La personne ne fait point la différence entre ce qui s’est passé au moment de l’accident et le moment présent. C’est exactement ainsi que nous pourrions produire ce que l’on appelle un flashback (souvenir traumatique) qui aggrave le trouble traumatique, notamment parce que le cerveaux devient insensible en se coupant de tout ressenti émotionnel et cette anesthésie se poursuit ultérieurement dans la vie. Ainsi l’individu devient une sorte de zombie, mais de faire cela n’est certainement pas le but d’un traitement thérapeutique.
Le but thérapeutique est l’intégration du souvenir traumatique dans la mémoire pour que le trauma devient un élément désensibilisé du passé.

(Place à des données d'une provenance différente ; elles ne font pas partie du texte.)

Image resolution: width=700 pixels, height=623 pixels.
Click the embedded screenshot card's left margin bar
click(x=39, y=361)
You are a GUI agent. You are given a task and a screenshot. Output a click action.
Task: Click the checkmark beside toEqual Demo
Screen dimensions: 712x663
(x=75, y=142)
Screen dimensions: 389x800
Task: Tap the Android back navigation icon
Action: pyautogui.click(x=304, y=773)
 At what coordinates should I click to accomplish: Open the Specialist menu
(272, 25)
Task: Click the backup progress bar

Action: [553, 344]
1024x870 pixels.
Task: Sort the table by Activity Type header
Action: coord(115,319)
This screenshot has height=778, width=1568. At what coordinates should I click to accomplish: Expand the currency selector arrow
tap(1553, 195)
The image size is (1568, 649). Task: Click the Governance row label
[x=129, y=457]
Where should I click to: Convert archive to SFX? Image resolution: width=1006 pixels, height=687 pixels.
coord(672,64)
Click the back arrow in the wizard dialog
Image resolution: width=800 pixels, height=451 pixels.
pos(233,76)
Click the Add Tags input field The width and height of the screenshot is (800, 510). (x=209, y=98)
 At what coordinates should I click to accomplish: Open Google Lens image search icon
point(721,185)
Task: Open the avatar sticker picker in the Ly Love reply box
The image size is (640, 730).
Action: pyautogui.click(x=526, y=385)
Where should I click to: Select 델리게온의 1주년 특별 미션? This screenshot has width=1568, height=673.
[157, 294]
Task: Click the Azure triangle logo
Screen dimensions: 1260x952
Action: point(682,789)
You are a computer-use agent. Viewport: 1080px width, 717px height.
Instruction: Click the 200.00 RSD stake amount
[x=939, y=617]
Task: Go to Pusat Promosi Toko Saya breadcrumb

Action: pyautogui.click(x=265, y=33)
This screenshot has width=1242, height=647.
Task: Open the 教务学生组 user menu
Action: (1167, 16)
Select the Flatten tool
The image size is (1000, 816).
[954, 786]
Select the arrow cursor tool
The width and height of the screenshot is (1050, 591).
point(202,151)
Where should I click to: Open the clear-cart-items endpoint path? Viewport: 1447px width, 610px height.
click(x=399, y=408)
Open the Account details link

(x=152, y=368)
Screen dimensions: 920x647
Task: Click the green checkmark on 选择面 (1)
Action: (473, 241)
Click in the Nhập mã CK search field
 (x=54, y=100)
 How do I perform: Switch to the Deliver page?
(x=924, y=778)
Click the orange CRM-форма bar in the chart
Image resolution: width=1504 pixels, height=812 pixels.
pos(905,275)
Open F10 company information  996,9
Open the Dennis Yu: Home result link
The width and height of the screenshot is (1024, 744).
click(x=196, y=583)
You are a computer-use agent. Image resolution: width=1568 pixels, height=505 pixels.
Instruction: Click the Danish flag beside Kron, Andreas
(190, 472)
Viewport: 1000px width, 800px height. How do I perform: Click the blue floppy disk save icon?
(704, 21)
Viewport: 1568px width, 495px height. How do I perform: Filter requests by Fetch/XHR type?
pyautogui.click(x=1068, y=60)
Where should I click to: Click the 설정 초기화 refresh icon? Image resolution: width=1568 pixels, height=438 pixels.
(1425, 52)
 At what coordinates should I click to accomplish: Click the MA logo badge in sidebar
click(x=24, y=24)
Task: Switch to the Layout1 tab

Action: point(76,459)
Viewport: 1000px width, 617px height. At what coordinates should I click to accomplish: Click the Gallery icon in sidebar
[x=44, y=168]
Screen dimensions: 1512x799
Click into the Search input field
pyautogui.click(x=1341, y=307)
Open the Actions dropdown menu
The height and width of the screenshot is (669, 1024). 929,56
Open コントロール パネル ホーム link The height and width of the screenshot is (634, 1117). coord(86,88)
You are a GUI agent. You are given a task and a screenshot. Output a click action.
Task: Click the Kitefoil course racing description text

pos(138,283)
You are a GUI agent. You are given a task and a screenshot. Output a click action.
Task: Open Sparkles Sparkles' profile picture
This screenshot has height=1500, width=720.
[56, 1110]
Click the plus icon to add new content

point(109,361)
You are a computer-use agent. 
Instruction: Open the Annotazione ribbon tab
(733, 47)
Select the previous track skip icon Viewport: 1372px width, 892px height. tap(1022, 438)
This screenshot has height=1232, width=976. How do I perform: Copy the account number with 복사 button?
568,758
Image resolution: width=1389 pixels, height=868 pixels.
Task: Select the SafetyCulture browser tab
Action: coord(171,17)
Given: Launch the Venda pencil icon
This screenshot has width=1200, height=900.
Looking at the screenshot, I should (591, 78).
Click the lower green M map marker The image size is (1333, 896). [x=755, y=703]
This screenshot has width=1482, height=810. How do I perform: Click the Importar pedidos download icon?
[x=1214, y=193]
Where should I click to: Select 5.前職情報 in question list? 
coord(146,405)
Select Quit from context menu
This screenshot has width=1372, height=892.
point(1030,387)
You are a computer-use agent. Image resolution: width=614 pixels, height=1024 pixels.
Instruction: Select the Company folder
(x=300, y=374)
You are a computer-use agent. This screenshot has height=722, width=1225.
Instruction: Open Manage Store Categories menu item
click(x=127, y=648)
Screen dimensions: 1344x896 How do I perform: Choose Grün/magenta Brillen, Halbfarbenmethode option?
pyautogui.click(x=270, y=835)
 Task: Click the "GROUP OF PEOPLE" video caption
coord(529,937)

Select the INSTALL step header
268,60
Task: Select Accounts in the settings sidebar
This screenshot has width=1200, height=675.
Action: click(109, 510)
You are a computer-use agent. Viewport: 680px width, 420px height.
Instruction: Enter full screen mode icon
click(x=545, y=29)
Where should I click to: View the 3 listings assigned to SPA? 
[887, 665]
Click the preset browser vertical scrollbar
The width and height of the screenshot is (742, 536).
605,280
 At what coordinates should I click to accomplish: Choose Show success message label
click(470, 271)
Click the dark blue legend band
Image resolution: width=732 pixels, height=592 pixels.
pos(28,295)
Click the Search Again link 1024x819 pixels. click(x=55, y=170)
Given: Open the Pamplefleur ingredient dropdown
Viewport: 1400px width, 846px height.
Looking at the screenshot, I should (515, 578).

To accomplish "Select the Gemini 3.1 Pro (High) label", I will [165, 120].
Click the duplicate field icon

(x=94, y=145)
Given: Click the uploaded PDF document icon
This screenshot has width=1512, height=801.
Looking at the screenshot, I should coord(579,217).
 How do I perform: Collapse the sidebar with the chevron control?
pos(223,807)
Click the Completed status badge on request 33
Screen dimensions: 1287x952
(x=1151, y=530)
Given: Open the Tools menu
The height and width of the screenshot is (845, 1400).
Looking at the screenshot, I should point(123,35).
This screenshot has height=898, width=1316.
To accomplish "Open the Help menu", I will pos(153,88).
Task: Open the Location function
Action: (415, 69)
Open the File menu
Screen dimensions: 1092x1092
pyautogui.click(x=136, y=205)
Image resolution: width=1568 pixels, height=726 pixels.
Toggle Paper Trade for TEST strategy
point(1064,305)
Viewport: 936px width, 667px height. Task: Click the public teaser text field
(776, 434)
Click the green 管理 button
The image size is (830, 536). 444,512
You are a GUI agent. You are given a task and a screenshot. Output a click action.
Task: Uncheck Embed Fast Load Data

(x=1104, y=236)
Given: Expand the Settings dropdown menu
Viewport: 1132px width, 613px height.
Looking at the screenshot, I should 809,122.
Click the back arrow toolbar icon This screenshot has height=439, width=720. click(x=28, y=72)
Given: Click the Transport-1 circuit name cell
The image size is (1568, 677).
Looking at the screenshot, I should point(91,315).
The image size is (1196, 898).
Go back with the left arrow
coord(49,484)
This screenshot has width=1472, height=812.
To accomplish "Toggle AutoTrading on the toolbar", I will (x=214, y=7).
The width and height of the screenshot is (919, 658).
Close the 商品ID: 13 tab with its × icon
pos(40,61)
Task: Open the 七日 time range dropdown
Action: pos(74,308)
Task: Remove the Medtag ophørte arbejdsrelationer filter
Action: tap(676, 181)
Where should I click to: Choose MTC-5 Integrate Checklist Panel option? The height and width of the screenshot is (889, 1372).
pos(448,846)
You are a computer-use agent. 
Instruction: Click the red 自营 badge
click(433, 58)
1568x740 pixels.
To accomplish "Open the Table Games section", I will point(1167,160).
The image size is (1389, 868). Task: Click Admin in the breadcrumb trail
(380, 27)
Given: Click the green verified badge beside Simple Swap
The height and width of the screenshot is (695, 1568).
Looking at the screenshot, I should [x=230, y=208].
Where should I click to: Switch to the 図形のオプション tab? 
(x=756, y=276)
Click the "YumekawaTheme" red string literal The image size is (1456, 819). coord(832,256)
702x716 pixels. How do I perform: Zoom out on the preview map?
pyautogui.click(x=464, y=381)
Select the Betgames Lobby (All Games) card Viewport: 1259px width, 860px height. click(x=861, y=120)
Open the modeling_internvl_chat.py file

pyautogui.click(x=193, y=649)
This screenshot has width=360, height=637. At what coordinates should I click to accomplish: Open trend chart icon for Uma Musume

Pour cette raison, il est nécessaire d’aider le patient à maintenir présente la partie du cerveau qui s’est déconnecté et qui peut percevoir calmement et avec une certaine distance ce qui s’est passé, mais aussi ce qui est présent maintenant pour que le patient puisse dire: oui, cela m’est arrivé dans le passé, mais aujourd’hui je suis en sécurité, je suis présent dans l’ici et maintenant, je suis en vie.
Dans le traitement du trauma, il s’agit d’abord de créer une intégration du cerveau pour permettre une intégration du souvenir. Selon Dr Bessel van der Kolk, il n’y a aucun bénéfice de revivre le trauma, sauf si la personne se trouve dans un état de conscience différente et en possession de tout son cerveau, ce qui est favorisé par la capacité de rester présent et conscient.La méditation peut aider ces patients à arriver à cette désensibilisation par l’intégration.